=== Exercise instructions ===
Your copy should contain exactly the lines from the one that holds "Viewport: 337px width, 183px height." through the end of the material, reproduced as written, with no pictures.

=== Exercise materials ===
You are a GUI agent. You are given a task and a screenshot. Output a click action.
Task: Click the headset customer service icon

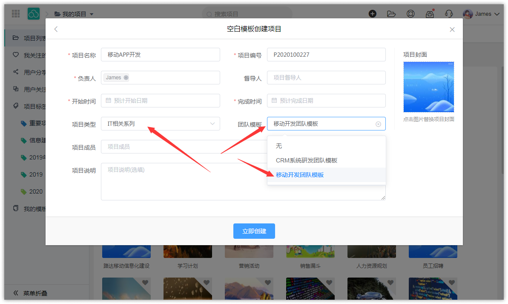[448, 14]
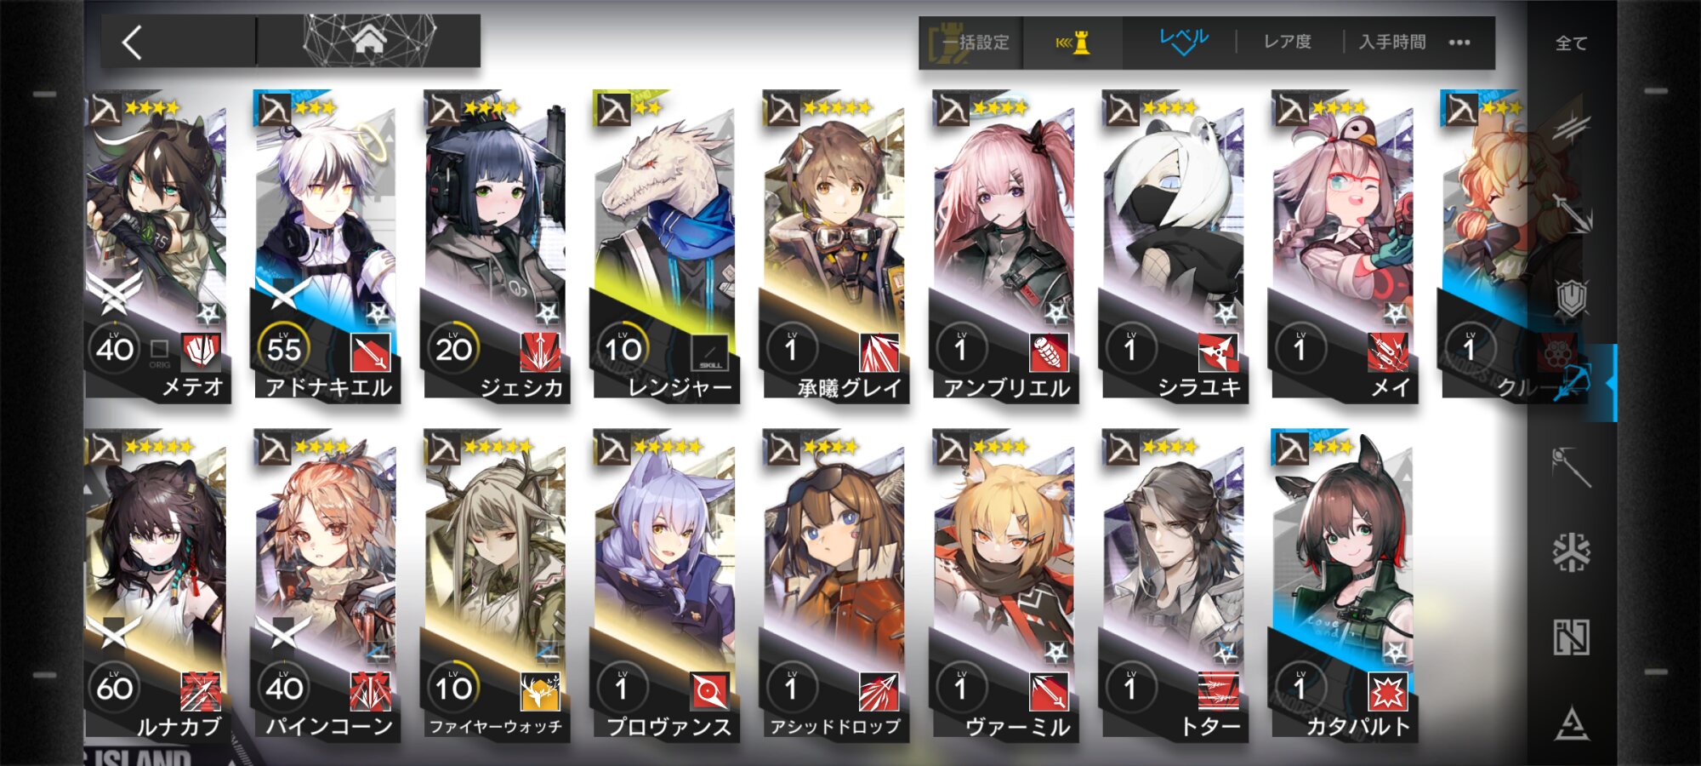This screenshot has height=766, width=1701.
Task: Show 全て operators
Action: click(1571, 43)
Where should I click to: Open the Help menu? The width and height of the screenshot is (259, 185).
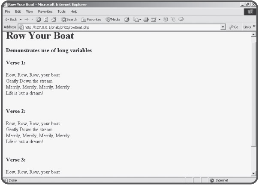pos(74,11)
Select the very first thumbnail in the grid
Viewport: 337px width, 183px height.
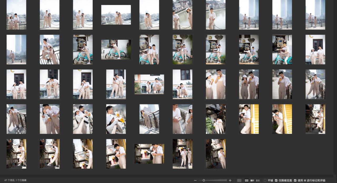(16, 15)
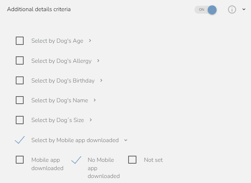Check the Mobile app downloaded option box
This screenshot has width=251, height=183.
pyautogui.click(x=20, y=160)
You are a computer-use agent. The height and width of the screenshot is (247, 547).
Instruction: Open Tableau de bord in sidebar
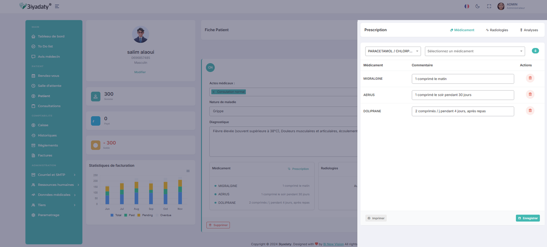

=== Answer box ===
Viewport: 337px width, 183px height.
(16, 15)
Check the Mobile app downloaded option box
This screenshot has width=251, height=183.
pyautogui.click(x=20, y=160)
You are a computer-use agent. The height and width of the screenshot is (247, 547).
Instruction: Open Tableau de bord in sidebar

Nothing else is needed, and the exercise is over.